(RxWiki News) When cancer spreads to the bones, pain is inevitable. Radiation is used to offer pain relief, but there seems to be some conflict about how much and how often radiation is needed to achieve relief. A recently released study shows less may be more.
Over the past decade, research has shown that prostate cancer patients whose tumors have moved to their bones got just as much relief from a single radiation treatment as those who receive more radiotherapy sessions. Yet “single-fraction” (one session) radiotherapy is not widely used.
According to this recent study, the results of ignoring the evidence have been higher health costs and lower quality of life for patients.
"Ask your oncologist what each cancer therapy is designed to achieve."
Justin E. Bekelman, MD, an assistant professor of Radiation Oncology at the University of Pennsylvania Abramson Cancer Center, and colleagues looked at the practice patterns of palliative (providing comfort only) radiotherapy.
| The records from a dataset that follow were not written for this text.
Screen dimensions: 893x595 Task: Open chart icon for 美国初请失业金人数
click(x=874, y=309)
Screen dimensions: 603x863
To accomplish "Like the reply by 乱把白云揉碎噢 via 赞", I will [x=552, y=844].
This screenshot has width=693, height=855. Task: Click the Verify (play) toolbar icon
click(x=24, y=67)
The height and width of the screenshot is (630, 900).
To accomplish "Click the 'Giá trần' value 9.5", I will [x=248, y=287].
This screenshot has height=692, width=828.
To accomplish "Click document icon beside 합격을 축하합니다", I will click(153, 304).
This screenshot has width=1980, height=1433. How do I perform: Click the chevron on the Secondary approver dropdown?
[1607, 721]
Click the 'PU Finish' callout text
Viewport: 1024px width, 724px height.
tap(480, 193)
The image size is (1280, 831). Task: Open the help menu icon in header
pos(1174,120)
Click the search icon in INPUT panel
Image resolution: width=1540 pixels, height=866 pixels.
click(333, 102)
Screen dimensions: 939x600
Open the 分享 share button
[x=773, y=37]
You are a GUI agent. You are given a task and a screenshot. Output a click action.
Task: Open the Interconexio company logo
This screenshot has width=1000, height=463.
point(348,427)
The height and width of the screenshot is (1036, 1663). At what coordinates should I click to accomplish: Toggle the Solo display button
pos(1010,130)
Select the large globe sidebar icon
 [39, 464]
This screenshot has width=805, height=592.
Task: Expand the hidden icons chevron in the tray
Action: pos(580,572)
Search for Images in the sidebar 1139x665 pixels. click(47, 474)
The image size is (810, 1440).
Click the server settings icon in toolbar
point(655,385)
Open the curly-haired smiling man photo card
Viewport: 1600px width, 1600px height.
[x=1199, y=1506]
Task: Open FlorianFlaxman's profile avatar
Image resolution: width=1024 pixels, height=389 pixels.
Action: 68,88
Specifically, they looked at single-fraction versus multiple-fraction radiotherapy.
Single-fraction delivers a larger dose of radiation in a single session, whereas multiple-fraction treatment delivers lower doses of radiation in more sessions over longer periods of time.
For this study, the investigators examined the national Surveillance, Epidemiology and End Results (SEER)-Medicare database to find 3,050 advanced prostate cancer patients who’d received palliative radiation treatments between 2006 and 2009.
More than half (50.3 percent) of the patients had more than 10 sessions of radiation, while 3.3 percent received single-fraction treatment.
The costs of providing palliative radiation in one session were significantly lower than multiple session treatment — $1,873 versus $4,967, respectively.
The study authors concluded that “single-fraction treatment has substantial benefits for patient-centric palliative care, including greater quality of life and convenience, reduced travel time, and lower treatment costs."
"This report simply adds further evidence to the data most radiation oncologists already know, that a single (8 Gray) radiation treatment is often as effective as multiple treatments in the management of bone metastases,” said dailyRx Contributing Expert Brian D. Lawenda, MD, clinical director of Radiation Oncology at 21st Century Oncology in Las Vegas.
“Numerous other studies have previously concluded that there is no statistical difference in outcomes regardless of the treatment regimen,” said Dr. Lawenda, who was not involved in this study.
He went on to explain the controversy: “The argument has been that a small number of patients will either have persistent disease or develop a recurrence within the radiated area when using the single treatment regimen versus the longer regimen. However, many of these cases of recurrence or disease persistence can be treated with another single treatment course, if needed."
Dr. Lawenda, who is founder of IntegrativeOncology-Essentials.com, told dailyRx News that just recently the American Society for Radiation Oncology has advised its members to stop giving extended palliative radiation treatments.
This study was published October 7 in JAMA (The Journal of the American Medical Association).
The research was supported by the National Cancer Institute, the American Cancer Society and the Leonard Davis Institute for Health Economics.
Two of the authors reported financial ties with several organizations.